Problem details | Copy out the part of the data that opens with the line containing "Select the 'Beta 2.' milestone text" and closes with the line containing "(x=359, y=100)", keeping every line as it appears.

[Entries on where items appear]
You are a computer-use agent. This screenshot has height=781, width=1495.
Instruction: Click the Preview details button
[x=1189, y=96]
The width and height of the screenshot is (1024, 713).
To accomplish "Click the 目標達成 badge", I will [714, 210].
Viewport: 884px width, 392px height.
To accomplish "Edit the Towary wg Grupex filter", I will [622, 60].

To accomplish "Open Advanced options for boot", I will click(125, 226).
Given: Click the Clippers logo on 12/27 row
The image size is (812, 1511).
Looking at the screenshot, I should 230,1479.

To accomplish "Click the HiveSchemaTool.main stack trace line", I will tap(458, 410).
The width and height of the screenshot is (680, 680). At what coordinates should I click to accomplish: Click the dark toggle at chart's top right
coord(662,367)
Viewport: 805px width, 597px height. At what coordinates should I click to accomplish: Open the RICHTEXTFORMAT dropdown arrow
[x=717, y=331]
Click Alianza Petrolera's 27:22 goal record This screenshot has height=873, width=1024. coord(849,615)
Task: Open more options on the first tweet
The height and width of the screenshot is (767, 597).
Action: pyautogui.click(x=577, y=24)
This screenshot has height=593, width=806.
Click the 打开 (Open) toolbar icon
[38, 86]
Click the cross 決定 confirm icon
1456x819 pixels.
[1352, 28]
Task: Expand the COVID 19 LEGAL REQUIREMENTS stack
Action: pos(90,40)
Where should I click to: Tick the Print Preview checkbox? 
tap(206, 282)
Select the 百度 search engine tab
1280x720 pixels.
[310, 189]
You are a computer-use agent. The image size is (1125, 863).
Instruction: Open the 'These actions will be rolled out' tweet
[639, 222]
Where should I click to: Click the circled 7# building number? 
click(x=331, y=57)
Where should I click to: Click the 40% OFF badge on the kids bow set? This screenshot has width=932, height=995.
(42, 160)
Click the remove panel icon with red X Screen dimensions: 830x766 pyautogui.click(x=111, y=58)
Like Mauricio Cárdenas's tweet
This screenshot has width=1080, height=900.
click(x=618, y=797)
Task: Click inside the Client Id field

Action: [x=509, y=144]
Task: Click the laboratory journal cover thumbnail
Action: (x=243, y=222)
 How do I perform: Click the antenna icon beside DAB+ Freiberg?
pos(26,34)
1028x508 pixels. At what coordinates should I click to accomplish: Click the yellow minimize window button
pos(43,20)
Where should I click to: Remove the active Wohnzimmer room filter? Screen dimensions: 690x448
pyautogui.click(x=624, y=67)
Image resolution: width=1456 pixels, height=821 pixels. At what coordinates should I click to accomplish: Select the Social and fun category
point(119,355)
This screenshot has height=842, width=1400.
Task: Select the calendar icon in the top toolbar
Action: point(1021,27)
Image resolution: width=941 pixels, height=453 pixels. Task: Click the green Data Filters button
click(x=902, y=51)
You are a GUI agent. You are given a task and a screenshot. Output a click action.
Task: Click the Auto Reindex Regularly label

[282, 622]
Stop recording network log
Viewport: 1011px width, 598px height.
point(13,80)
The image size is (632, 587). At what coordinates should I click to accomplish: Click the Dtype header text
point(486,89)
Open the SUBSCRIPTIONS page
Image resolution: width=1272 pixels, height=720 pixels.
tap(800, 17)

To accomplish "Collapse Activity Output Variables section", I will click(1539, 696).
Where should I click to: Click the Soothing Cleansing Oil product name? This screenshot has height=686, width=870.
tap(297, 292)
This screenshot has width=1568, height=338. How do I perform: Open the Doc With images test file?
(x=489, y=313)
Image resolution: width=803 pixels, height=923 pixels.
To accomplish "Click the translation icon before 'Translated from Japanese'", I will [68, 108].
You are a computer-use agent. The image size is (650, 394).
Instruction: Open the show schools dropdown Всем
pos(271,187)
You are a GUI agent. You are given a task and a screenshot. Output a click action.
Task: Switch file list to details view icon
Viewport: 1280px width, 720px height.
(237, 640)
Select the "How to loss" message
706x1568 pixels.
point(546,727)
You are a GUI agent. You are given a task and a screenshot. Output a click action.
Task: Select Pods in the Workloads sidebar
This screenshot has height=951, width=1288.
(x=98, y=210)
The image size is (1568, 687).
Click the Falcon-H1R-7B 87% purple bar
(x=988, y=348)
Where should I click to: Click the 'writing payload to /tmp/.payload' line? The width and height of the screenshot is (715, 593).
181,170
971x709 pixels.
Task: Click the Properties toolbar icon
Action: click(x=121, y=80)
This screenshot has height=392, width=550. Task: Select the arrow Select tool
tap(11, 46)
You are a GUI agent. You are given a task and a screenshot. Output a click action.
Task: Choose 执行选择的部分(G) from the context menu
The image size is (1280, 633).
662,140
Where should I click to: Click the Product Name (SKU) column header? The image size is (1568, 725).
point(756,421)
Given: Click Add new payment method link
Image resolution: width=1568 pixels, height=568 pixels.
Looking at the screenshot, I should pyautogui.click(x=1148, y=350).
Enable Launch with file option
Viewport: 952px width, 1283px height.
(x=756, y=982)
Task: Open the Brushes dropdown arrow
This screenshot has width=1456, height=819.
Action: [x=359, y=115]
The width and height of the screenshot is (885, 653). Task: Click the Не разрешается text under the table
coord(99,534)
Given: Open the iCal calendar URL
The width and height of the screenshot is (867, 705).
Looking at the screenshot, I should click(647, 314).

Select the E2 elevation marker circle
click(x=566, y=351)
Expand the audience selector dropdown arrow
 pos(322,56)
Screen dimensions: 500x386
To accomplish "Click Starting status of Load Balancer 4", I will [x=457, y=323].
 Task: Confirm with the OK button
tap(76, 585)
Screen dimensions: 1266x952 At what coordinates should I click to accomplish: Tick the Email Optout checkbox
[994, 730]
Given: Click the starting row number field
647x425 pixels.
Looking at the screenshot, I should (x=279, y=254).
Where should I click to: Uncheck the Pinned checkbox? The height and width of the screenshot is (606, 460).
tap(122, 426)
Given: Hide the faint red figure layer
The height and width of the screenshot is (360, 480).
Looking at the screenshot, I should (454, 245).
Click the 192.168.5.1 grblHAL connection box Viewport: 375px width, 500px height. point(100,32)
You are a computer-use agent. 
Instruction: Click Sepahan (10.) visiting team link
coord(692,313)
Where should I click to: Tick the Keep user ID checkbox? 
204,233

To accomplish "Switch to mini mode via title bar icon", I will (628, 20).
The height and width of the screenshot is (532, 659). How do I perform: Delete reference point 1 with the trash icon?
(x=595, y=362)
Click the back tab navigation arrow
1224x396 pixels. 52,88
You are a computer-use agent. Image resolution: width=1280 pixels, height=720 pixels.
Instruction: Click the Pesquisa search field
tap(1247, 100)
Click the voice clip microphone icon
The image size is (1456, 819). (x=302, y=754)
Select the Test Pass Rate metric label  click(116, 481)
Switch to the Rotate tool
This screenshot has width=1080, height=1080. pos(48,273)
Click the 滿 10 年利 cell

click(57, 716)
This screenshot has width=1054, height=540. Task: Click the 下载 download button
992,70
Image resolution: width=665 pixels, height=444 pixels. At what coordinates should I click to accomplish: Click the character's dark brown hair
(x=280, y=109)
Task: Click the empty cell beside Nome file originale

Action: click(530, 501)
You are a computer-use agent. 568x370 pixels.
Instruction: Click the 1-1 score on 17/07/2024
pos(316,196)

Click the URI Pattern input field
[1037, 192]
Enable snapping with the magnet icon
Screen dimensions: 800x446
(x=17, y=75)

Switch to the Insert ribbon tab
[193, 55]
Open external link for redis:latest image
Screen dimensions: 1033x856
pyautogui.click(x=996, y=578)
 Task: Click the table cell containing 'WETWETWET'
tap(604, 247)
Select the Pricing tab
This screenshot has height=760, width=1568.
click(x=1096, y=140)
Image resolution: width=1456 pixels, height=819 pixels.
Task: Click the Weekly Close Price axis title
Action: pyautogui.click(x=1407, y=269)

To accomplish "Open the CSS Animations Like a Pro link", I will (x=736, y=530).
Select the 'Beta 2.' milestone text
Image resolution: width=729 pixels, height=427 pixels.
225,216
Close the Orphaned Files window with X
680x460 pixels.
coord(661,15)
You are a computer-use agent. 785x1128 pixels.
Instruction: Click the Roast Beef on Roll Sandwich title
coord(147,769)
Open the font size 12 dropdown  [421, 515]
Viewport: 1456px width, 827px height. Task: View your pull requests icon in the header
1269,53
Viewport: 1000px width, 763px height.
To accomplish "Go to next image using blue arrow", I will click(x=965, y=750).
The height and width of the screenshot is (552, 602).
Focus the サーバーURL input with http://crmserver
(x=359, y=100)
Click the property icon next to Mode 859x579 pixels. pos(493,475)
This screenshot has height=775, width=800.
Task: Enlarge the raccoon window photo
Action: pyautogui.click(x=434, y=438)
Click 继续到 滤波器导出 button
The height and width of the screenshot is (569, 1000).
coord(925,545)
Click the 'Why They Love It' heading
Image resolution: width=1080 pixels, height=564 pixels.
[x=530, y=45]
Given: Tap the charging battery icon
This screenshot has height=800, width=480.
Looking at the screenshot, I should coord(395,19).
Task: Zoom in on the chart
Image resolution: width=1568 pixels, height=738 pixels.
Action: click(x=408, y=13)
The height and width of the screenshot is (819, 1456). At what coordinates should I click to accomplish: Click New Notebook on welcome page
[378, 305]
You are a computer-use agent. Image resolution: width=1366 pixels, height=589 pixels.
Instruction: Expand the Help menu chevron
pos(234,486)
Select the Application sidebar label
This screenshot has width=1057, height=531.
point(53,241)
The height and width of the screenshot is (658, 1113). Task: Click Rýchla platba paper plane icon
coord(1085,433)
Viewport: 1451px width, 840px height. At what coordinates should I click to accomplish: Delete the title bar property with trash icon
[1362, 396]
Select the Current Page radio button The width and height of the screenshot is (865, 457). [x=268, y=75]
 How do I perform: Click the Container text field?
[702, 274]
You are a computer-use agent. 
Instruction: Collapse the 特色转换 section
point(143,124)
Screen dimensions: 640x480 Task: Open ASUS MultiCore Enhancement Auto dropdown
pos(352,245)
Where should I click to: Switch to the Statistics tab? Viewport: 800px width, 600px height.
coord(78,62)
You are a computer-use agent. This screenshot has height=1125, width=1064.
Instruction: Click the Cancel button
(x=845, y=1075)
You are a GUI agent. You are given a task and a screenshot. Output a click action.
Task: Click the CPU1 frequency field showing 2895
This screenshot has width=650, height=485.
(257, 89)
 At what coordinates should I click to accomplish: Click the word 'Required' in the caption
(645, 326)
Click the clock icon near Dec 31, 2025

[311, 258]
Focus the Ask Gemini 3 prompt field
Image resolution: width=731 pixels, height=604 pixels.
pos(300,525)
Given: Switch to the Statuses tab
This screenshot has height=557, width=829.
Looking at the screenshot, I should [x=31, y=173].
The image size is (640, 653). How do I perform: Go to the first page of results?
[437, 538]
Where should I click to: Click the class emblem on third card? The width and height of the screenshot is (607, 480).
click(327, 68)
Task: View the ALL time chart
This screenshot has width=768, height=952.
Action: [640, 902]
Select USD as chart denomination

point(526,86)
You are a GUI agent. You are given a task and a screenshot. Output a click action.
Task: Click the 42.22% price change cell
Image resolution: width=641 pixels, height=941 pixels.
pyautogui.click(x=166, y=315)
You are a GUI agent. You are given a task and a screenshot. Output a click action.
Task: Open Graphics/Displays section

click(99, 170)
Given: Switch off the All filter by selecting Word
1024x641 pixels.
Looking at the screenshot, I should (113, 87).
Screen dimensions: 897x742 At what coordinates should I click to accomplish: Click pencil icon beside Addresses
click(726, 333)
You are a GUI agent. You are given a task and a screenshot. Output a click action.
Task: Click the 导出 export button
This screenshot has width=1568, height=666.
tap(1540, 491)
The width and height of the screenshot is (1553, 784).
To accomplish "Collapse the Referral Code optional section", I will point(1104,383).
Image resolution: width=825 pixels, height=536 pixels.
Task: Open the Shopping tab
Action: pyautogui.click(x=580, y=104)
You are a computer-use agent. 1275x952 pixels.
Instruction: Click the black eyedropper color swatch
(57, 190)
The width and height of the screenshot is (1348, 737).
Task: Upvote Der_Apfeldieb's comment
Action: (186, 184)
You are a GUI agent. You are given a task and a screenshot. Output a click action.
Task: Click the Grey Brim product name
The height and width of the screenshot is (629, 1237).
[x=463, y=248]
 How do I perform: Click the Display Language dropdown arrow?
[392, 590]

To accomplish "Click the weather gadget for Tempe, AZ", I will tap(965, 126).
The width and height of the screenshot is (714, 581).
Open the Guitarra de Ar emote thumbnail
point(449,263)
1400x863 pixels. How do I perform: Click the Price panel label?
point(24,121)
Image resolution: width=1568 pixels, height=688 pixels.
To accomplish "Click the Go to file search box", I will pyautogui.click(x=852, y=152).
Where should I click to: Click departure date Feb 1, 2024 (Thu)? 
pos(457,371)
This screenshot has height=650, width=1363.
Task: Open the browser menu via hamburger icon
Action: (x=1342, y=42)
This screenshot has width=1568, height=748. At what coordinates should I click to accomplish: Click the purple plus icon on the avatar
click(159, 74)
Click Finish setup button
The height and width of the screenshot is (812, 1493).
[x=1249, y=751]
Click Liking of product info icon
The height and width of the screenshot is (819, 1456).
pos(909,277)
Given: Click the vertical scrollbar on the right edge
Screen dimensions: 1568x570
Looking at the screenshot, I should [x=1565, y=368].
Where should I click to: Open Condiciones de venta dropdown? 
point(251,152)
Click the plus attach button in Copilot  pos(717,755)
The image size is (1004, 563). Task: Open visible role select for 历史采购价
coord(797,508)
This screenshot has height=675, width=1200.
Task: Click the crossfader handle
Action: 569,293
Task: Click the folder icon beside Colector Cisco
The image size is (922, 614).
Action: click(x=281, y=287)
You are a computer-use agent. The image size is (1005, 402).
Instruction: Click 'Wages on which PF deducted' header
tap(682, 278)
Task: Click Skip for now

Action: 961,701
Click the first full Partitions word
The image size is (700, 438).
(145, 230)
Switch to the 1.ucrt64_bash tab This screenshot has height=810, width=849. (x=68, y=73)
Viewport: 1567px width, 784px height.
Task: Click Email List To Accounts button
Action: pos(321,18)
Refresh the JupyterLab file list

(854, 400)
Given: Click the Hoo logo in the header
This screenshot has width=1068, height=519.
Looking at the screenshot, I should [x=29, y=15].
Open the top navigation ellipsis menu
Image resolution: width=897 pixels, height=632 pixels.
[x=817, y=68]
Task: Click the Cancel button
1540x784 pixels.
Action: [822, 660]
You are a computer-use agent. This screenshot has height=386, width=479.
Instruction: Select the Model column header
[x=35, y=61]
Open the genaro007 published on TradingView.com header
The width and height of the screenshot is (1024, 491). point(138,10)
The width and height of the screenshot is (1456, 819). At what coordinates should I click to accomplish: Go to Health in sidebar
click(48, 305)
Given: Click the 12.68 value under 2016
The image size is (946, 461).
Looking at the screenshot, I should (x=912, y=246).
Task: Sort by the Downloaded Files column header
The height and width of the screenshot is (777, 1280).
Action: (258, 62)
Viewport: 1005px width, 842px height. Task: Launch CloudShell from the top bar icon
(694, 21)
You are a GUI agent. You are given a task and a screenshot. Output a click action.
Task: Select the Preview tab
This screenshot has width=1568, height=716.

Complete output |
Select the 'Beta 2.' milestone text
Image resolution: width=729 pixels, height=427 pixels.
225,216
Close the Orphaned Files window with X
680x460 pixels.
coord(661,15)
You are a computer-use agent. 785x1128 pixels.
Instruction: Click the Roast Beef on Roll Sandwich title
coord(147,769)
Open the font size 12 dropdown  [421, 515]
Viewport: 1456px width, 827px height. Task: View your pull requests icon in the header
1269,53
Viewport: 1000px width, 763px height.
To accomplish "Go to next image using blue arrow", I will click(x=965, y=750).
The height and width of the screenshot is (552, 602).
Focus the サーバーURL input with http://crmserver
(x=359, y=100)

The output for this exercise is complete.